Early systems tended to use omni-directional broadcast antennas, with directional receiver antennas which were pointed in various directions. For instance the first system to be deployed, Chain Home, used two straight antennas at right angles for reception, each on a different display. The maximum return would be detected with an antenna at right angles to the target, and a minimum with the antenna pointed directly at it (end on). The operator could determine the direction to a target by rotating the antenna so one display showed a maximum while the other shows a minimum.
One serious limitation with this type of solution is that the broadcast is sent out in all directions, so the amount of energy in the direction being examined is a small part of that transmitted. To get a reasonable amount of power on the "target", the transmitting aerial should also be directional.
More modern systems use a steerable parabolic "dish" to create a tight broadcast beam, typically using the same dish as the receiver.
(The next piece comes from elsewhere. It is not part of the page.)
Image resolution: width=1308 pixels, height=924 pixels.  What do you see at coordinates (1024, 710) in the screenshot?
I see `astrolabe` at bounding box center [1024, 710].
Such systems often combine two radar frequencies in the same antenna in order to allow automatic steering, or radar lock.
Parabolic reflectors can be either symmetric parabolas or spoiled parabolas:
* Symmetric parabolic antennas produce a narrow "pencil" beam in both the X and Y dimensions and consequently have a higher gain. The NEXRAD Pulse-Doppler weather radar uses a symmetric antenna to perform detailed volumetric scans of the atmosphere.
* Spoiled parabolic antennas produce a narrow beam in one dimension and a relatively wide beam in the other. This feature is useful if target detection over a wide range of angles is more important than target location in three dimensions. Most 2D surveillance radars use a spoiled parabolic antenna with a narrow azimuthal beamwidth and wide vertical beamwidth. This beam configuration allows the radar operator to detect an aircraft at a specific azimuth but at an indeterminate height. Conversely, so-called "nodder" height finding radars use a dish with a narrow vertical beamwidth and wide azimuthal beamwidth to detect an aircraft at a specific height but with low azimuthal precision.
Types of scan
* Primary Scan: A scanning technique where the main antenna aerial is moved to produce a scanning beam, examples include circular scan, sector scan etc
* Secondary Scan: A scanning technique where the antenna feed is moved to produce a scanning beam, examples include conical scan, unidirectional sector scan, lobe switching etc.
* Palmer Scan: A scanning technique that produces a scanning beam by moving the main antenna and its feed. A Palmer Scan is a combination of a Primary Scan and a Secondary Scan.